The first sign is that viewing objects up close becomes increasingly more difficult, which most people notice especially while reading.

It can often cause discomfort and the reading material needs to be held further away from the face while the lights need to be turned up brighter.  

As the eyes try to accommodate close distances, they may feel tired or strained, which can cause headaches as a result.  
An eye test with your optician will tell you whether it is time for you to start using reading glasses.  


Once you experience the first signs of presbyopia, you can contact your optometrist to schedule a sight test and find out your prescription specifications. 

During the eye exam

During the eye test, your visual acuity will be checked to determine the severity of your vision difficulties. If you are short- or long-sighted, you will be used to these tests, where you read numbers or letters from a chart. 

Following this, the optician will carry out a process called refraction to check your vision through different lenses to find your exact prescription details.

____

▶ **Parts of the exercise**:
a - In the passage on presbyopia, what process does the optician use to find your exact prescription details?
b - Please continue the passage on presbyopia from its last sentence.
The lines that come next have nothing to do with the passage on presbyopia.

▶ **Given material**:
____

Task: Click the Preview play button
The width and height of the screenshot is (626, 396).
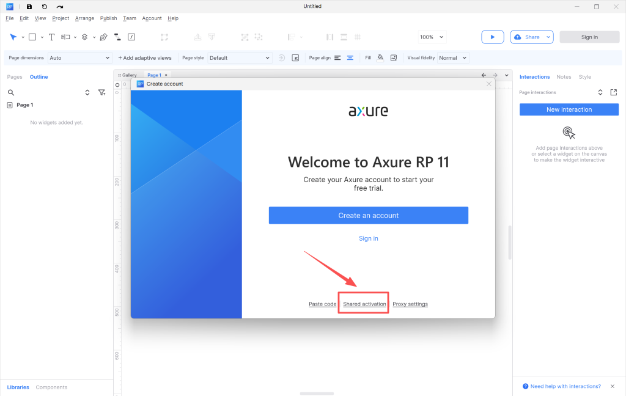Action: click(x=492, y=37)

____

▶ **Answers per task**:
a - Refraction, which checks your vision through different lenses.

b -
Your local optometrist will already have your records at hand if you are an existing patient and will know what to look out for during the sight test. However, it is always important to mention any other health conditions to your optician, as these may also affect your eye health. 

woman holding phone at a distance to read text

What are the treatment options?

Those who have never had any vision difficulties before developing presbyopia may choose standard reading glasses. However, those who are short- or long-sighted or have a higher level of astigmatism typically have the option between glasses or contact lenses to correct their presbyopia. Always follow your optician’s recommendations to ensure proper vision correction. 


There are three different types of glasses used to correct presbyopia. 

Progressive glasses

Unlike bifocal glasses, progressive lenses don’t have that distracting dividing line between distance and near portions and provide a prescription that gradually changes within a singular lens. They offer the ability to see clearly at all distances, including intermediate vision, which is ideal for looking at a computer screen or the speedometer in your car. As you look through the viewing area of the lens, your vision will be corrected seamlessly no matter the distance. Both the lens and frame can be tailored to you, for a comfortable and natural feel.

Bifocal glasses

Bifocal glasses are divided into two halves with near vision at the bottom part of the lens and distance vision at the top half. Unlike progressive glasses, bifocal glasses have a subtle line on the lens to show the divide between near and distant vision.

Two separate pairs of glasses

Some optometrists may prescribe two separate pairs of glasses, one for distant vision and a second one for reading and close vision. However, this is not the most convenient option as it requires the wearer to always carry two pairs of glasses.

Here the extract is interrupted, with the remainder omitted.